ECB alters the mood music around inflation

Business Comment: Philip Lane’s soothing tone look out of tune now as nervy markets react

European Central Bank (ECB) chief economist Philip Lane is no doubt regretting the interview he gave to RTÉ in January when he made soothing noises about inflationary pressures falling this year and repeated policy then in force that official interest rates were unlikely to rise in 2022.

Little more than a month later, ECB president Christine Lagarde signalled a significant shift after the bank's governing council met during the week. The risks were now on the upside, she said, and an increase in interest rates this year was no longer ruled out.

Why the change in tone? The latest figures, published just before this week’s ECB meeting, showed euro zone inflation ticking up to a new record high of 5.1 per cent in January at a time when analysts had expected the figure to start to fall back to about 4.5 per cent.

This seems to have shifted the mood in the council, particularly as there are signs of price pressures spreading beyond energy to areas like food.


Key question

Meanwhile, the Bank of England is already increasing rates and the US Federal Reserve Board is about to start.

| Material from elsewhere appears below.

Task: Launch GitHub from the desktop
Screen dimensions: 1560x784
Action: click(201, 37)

Lagarde struck a markedly different tone in the post-meeting press conference which may be looked back on as a significant turning point.

The key question now for Lane is whether his thesis that we are seeing a “pandemic cycle of inflation” proves correct, even if the fall back to more normal levels comes a bit later than thought.

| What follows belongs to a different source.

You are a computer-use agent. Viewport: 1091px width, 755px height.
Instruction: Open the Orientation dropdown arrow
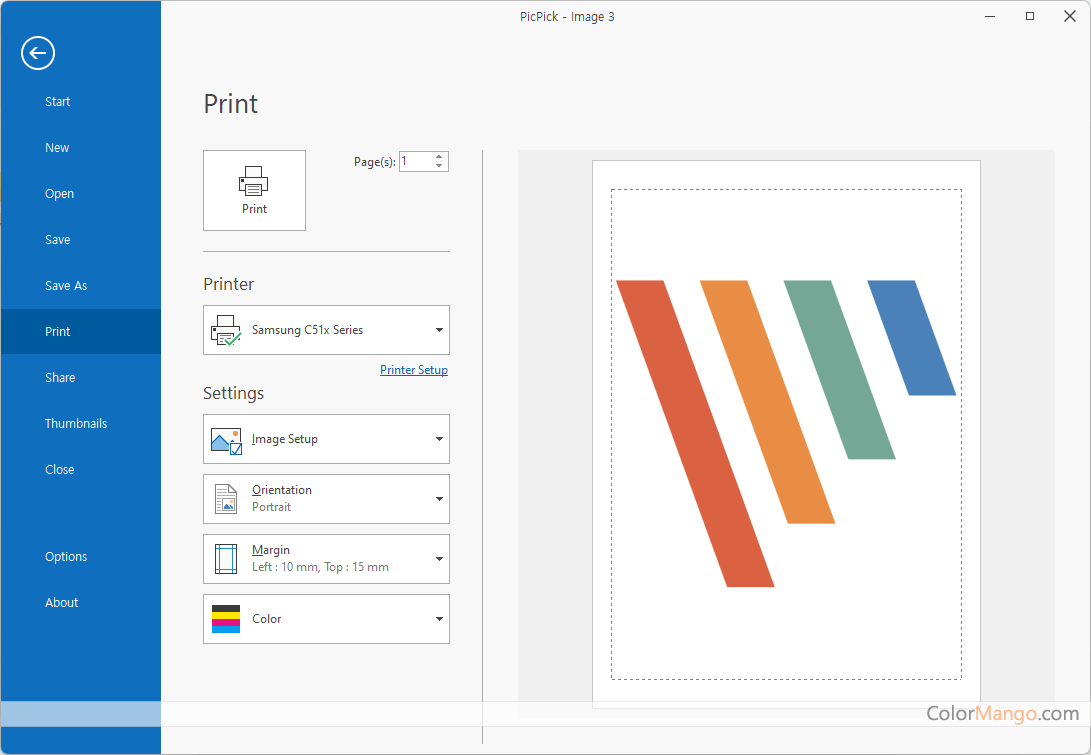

The rate of inflation could still fall back as energy prices moderate and supply chain problems ease as the year goes on. The risk is that higher inflation becomes embedded in people’s minds and feeds through to wider wage demands and prices, leading to a longer term rise in inflation.

As of now, it looks like the most we can expect this year is a nudging up of the ECB’s deposit rate from minus 0.5 per cent to about zero per cent. Interest rates will still remain very low.

But the reaction in Government bond markets this week, where there has been a significant jump in borrowing costs, shows that nerves are on edge and a lot is at stake.